[When Evie Shockley had solicited a response to the intersection of “Power/Poetry”—in what she called “this moment of multiple insanities and untold possibilities”—I immediately grasped the importance and timeliness of the subject. Evie’s email came to me on August 8th, the day before the second anniversary of Michael Brown’s death. Paul O’Neal, the unarmed teenager, had just been shot in the back and killed by Chicago PD. I was, at the time, in Santiago, Chile, where I had been keeping an eye on the global headlines: politicized violence against minorities, the vilification of immigrants, rising nationalisms and xenophobia. In thinking about what to write for this section on “Power and|of|in Poetry,” I thought of some crucial poetry of the 1970s from both North and South America under the conviction that some of this work, which comes from different cultural traditions and historical contexts, can still speak to the tumultuousness of our present moment. Poetry is, after all, a migrant and time traveler.]
The story is, by now, familiar but worth remembering: the Chilean poet Raúl Zurita (1950 – )—now renowned for, among other works, his epic trilogy of Purgatory, Anteparadise, and The New Life—was arrested on the morning of September 11, 1973, “the first 9/11,” the day when Augusto Pinochet’s U.S.–backed military coup ousted the democratically elected Salvador Allende from power. Zurita, then a university student and socialist, was taken, along with hundreds of others, on the converted prison–ship Maipo, where he was detained and beaten. Soldiers confiscated his folder of poems on the suspicion that some of his strange–looking visual poems contained coded and subversive material. According to Zurita, “When they were convinced that they were poems, they threw them into the sea.” Nevertheless, Zurita’s poems survived: “I reconstructed them in my mind. I managed to remember every letter amidst that hell. Later, they made up part of Purgatory.”
We can say, then, that one of poetry’s essential powers is that it simply persists; it persists in the face of power. “You can’t defeat a dictatorship with poetry,” says Zurita. But, as W.H. Auden says, even though “poetry makes nothing happen,” “it survives / In the valley of its saying.”

_DO THIS_:
Pick up the passage on poetry and power after its final sentence and keep writing it. The data that follows has no connection to the passage on poetry and power.

_EXTRACTED INFORMATION_:

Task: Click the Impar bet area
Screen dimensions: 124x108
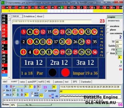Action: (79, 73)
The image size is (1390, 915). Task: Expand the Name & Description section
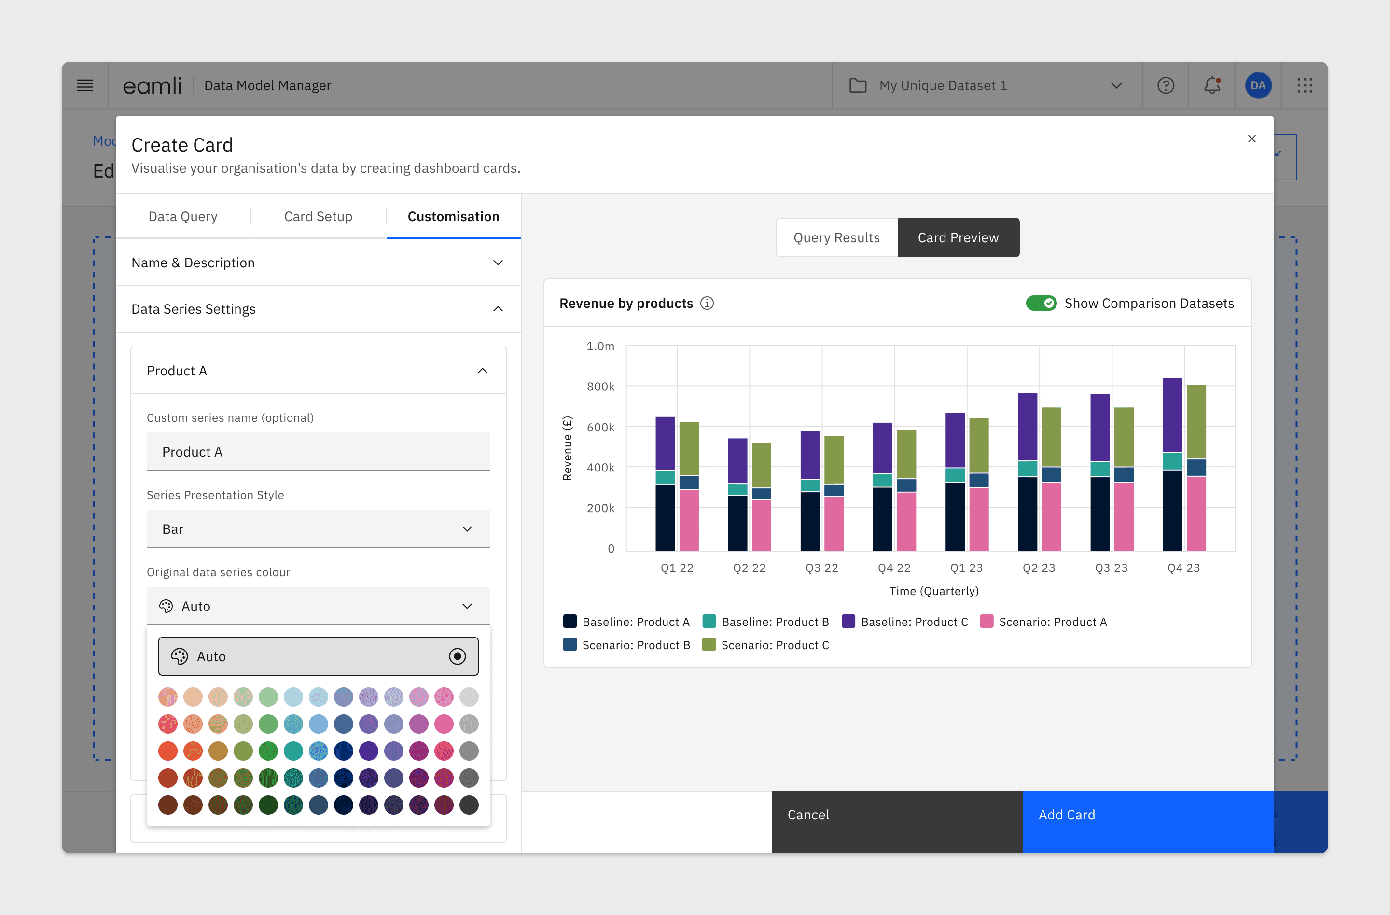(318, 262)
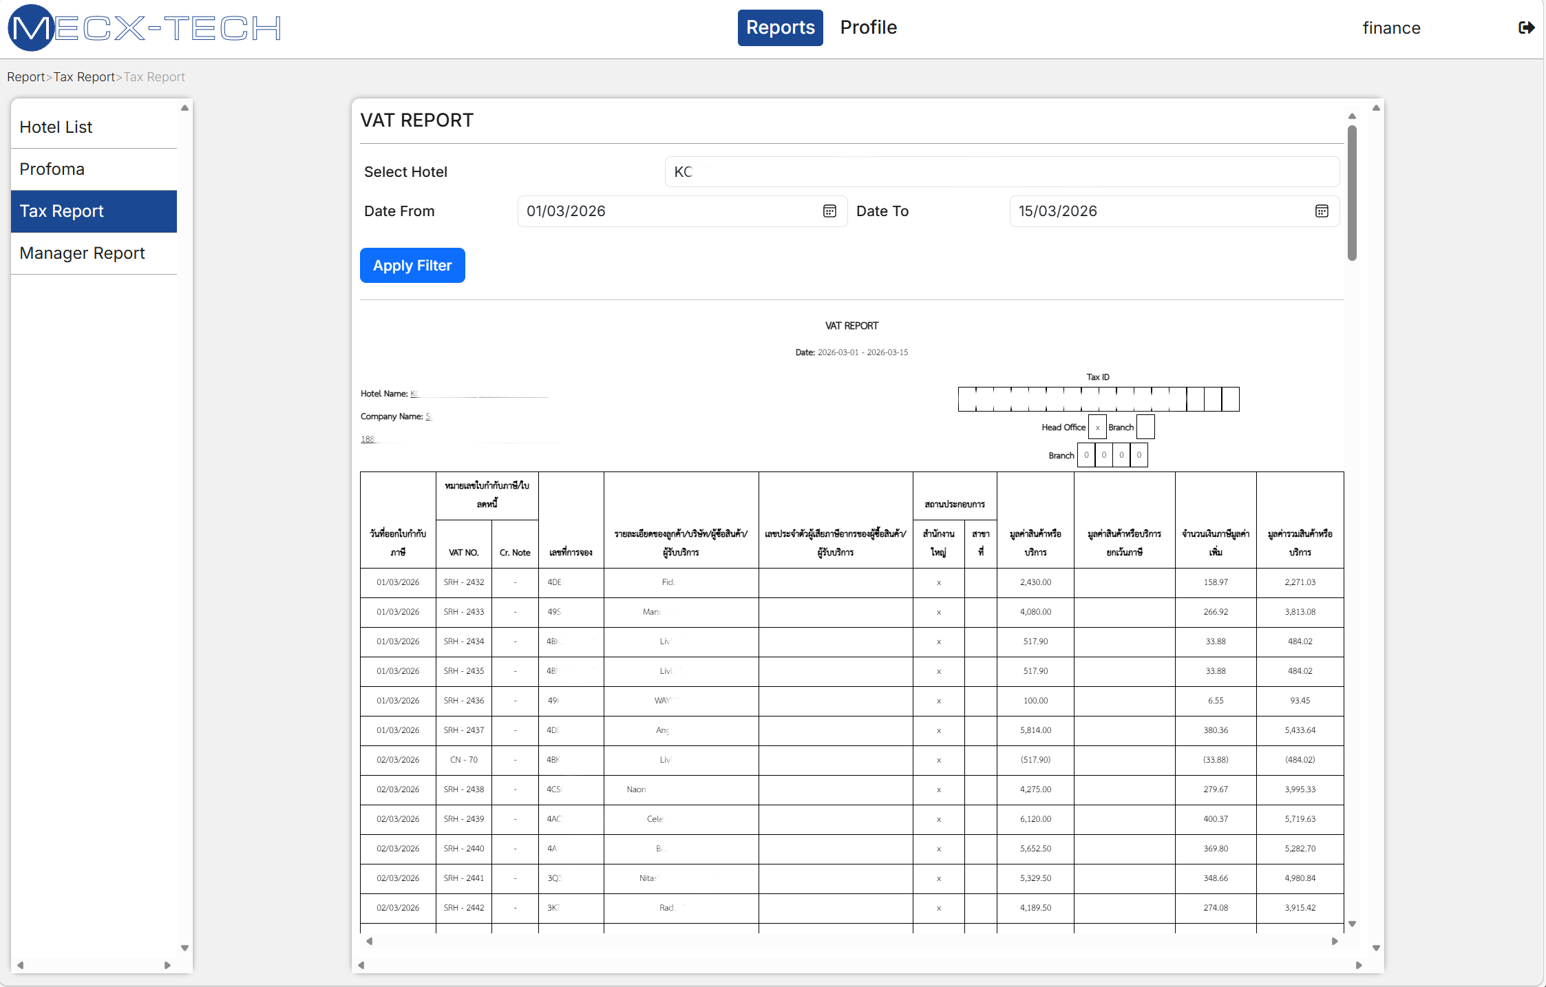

_ANSWER TO THE PROBLEM_:
Purgatory, published in 1979 as Purgatorio, registers in oblique but powerful ways the fear and terror of living under the dictatorship. In “Áreas verdes” [Green Areas], a curious pastoral allegory at the book’s core, Zurita describes “las vacas huyendo” [fleeing cows] and “las verdes áreas regidas por los vaqueros” [green areas ruled by cowboys]. The sheer persecution by the “vaqueros locos” [crazy cowboys] seems to transform the body of the pursued: “Ahora los vaqueros no saben qué hacer con esa vaca / pues sus manchas no son otra cosa / que la misma sombra de sus perseguidores” [Now the cowboys don’t know what to do with that cow / since its spots are nothing / but the very shadow of its persecutors]. Though originally written in 1971, before the coup, “Green Areas” anticipates—as if a sundial of futurity—the shadow of fascism, the inhumanity of corralling people like cattle. This is to say that the poem’s allegorical language of hunter and hunted is flexible enough to reach forward in time, to bear witness to future tragedy.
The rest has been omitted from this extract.